### INFORMATION SHOWN

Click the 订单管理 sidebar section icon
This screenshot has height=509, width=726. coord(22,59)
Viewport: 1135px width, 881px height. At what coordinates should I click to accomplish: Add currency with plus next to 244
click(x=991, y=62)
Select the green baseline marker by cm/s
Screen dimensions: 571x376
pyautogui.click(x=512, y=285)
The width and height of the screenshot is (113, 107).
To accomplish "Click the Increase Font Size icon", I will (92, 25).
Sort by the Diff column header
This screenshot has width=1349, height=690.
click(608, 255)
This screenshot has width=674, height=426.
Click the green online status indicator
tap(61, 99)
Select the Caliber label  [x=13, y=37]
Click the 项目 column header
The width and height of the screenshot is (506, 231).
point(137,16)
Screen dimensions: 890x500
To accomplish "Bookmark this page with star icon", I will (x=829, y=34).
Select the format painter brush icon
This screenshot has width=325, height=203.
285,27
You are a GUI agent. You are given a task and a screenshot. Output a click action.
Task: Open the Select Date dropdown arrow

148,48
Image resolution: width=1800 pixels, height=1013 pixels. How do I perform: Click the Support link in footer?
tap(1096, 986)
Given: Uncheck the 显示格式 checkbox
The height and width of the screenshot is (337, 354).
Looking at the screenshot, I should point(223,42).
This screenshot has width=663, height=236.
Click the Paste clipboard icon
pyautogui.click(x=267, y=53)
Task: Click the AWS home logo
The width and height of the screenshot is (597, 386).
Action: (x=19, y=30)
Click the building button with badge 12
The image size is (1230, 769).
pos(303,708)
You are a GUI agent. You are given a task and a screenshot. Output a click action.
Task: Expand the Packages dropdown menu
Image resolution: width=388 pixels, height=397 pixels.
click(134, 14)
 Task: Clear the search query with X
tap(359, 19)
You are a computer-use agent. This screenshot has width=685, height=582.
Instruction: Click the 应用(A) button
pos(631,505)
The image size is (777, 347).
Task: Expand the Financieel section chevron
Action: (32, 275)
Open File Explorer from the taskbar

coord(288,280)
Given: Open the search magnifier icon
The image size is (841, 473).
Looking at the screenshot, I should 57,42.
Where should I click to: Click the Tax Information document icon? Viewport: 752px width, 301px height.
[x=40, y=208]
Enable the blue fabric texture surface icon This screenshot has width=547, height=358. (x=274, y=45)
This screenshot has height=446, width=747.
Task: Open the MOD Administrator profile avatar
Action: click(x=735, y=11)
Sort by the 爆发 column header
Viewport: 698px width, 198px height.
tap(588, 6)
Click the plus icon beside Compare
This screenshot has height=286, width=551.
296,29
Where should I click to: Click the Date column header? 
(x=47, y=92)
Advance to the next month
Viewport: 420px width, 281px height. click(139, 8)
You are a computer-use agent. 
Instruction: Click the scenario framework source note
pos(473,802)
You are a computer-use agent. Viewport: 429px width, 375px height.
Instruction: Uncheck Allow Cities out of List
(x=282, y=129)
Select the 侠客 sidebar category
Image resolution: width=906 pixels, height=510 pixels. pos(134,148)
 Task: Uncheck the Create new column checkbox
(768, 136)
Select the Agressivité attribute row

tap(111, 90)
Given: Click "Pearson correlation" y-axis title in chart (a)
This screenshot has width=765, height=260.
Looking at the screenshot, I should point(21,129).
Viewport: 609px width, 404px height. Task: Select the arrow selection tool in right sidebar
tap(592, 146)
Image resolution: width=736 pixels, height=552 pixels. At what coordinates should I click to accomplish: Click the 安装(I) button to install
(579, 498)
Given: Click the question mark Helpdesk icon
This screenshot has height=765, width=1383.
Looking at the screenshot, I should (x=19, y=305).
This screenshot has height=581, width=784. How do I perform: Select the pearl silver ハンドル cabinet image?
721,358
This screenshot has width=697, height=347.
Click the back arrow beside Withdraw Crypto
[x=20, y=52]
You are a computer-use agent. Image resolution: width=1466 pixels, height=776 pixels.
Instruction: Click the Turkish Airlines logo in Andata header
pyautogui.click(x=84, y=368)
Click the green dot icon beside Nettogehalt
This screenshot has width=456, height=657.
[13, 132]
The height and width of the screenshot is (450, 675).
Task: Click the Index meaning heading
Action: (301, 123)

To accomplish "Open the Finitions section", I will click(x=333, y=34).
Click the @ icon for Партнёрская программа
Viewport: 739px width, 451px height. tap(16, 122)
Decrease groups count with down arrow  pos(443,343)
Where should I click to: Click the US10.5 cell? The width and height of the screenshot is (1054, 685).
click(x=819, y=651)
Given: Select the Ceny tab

######

*TASK STATEMENT*: Turn every line of the listing into a numbered list, omitting the blank lines.

*TASK RESULT*:
1. Click the 订单管理 sidebar section icon
2. This screenshot has height=509, width=726. coord(22,59)
3. Viewport: 1135px width, 881px height. At what coordinates should I click to accomplish: Add currency with plus next to 244
4. click(x=991, y=62)
5. Select the green baseline marker by cm/s
6. Screen dimensions: 571x376
7. pyautogui.click(x=512, y=285)
8. The width and height of the screenshot is (113, 107).
9. To accomplish "Click the Increase Font Size icon", I will (92, 25).
10. Sort by the Diff column header
11. This screenshot has width=1349, height=690.
12. click(608, 255)
13. This screenshot has width=674, height=426.
14. Click the green online status indicator
15. tap(61, 99)
16. Select the Caliber label  [x=13, y=37]
17. Click the 项目 column header
18. The width and height of the screenshot is (506, 231).
19. point(137,16)
20. Screen dimensions: 890x500
21. To accomplish "Bookmark this page with star icon", I will (x=829, y=34).
22. Select the format painter brush icon
23. This screenshot has width=325, height=203.
24. 285,27
25. You are a GUI agent. You are given a task and a screenshot. Output a click action.
26. Task: Open the Select Date dropdown arrow
27. 148,48
28. Image resolution: width=1800 pixels, height=1013 pixels. How do I perform: Click the Support link in footer?
29. tap(1096, 986)
30. Given: Uncheck the 显示格式 checkbox
31. The height and width of the screenshot is (337, 354).
32. Looking at the screenshot, I should point(223,42).
33. This screenshot has width=663, height=236.
34. Click the Paste clipboard icon
35. pyautogui.click(x=267, y=53)
36. Task: Click the AWS home logo
37. The width and height of the screenshot is (597, 386).
38. Action: (x=19, y=30)
39. Click the building button with badge 12
40. The image size is (1230, 769).
41. pos(303,708)
42. You are a GUI agent. You are given a task and a screenshot. Output a click action.
43. Task: Expand the Packages dropdown menu
44. Image resolution: width=388 pixels, height=397 pixels.
45. click(134, 14)
46.  Task: Clear the search query with X
47. tap(359, 19)
48. You are a computer-use agent. This screenshot has width=685, height=582.
49. Instruction: Click the 应用(A) button
50. pos(631,505)
51. The image size is (777, 347).
52. Task: Expand the Financieel section chevron
53. Action: (32, 275)
54. Open File Explorer from the taskbar
55. coord(288,280)
56. Given: Open the search magnifier icon
57. The image size is (841, 473).
58. Looking at the screenshot, I should 57,42.
59. Where should I click to: Click the Tax Information document icon? Viewport: 752px width, 301px height.
60. [x=40, y=208]
61. Enable the blue fabric texture surface icon This screenshot has width=547, height=358. (x=274, y=45)
62. This screenshot has height=446, width=747.
63. Task: Open the MOD Administrator profile avatar
64. Action: click(x=735, y=11)
65. Sort by the 爆发 column header
66. Viewport: 698px width, 198px height.
67. tap(588, 6)
68. Click the plus icon beside Compare
69. This screenshot has height=286, width=551.
70. 296,29
71. Where should I click to: Click the Date column header? 
72. (x=47, y=92)
73. Advance to the next month
74. Viewport: 420px width, 281px height. click(139, 8)
75. You are a computer-use agent. 
76. Instruction: Click the scenario framework source note
77. pos(473,802)
78. You are a computer-use agent. Viewport: 429px width, 375px height.
79. Instruction: Uncheck Allow Cities out of List
80. (x=282, y=129)
81. Select the 侠客 sidebar category
82. Image resolution: width=906 pixels, height=510 pixels. pos(134,148)
83.  Task: Uncheck the Create new column checkbox
84. (768, 136)
85. Select the Agressivité attribute row
86. tap(111, 90)
87. Given: Click "Pearson correlation" y-axis title in chart (a)
88. This screenshot has width=765, height=260.
89. Looking at the screenshot, I should point(21,129).
90. Viewport: 609px width, 404px height. Task: Select the arrow selection tool in right sidebar
91. tap(592, 146)
92. Image resolution: width=736 pixels, height=552 pixels. At what coordinates should I click to accomplish: Click the 安装(I) button to install
93. (579, 498)
94. Given: Click the question mark Helpdesk icon
95. This screenshot has height=765, width=1383.
96. Looking at the screenshot, I should (x=19, y=305).
97. This screenshot has height=581, width=784. How do I perform: Select the pearl silver ハンドル cabinet image?
98. 721,358
99. This screenshot has width=697, height=347.
100. Click the back arrow beside Withdraw Crypto
101. [x=20, y=52]
102. You are a computer-use agent. Image resolution: width=1466 pixels, height=776 pixels.
103. Instruction: Click the Turkish Airlines logo in Andata header
104. pyautogui.click(x=84, y=368)
105. Click the green dot icon beside Nettogehalt
106. This screenshot has width=456, height=657.
107. [13, 132]
108. The height and width of the screenshot is (450, 675).
109. Task: Click the Index meaning heading
110. Action: (301, 123)
111. To accomplish "Open the Finitions section", I will click(x=333, y=34).
112. Click the @ icon for Партнёрская программа
113. Viewport: 739px width, 451px height. tap(16, 122)
114. Decrease groups count with down arrow  pos(443,343)
115. Where should I click to: Click the US10.5 cell? The width and height of the screenshot is (1054, 685).
116. click(x=819, y=651)
117. Given: Select the Ceny tab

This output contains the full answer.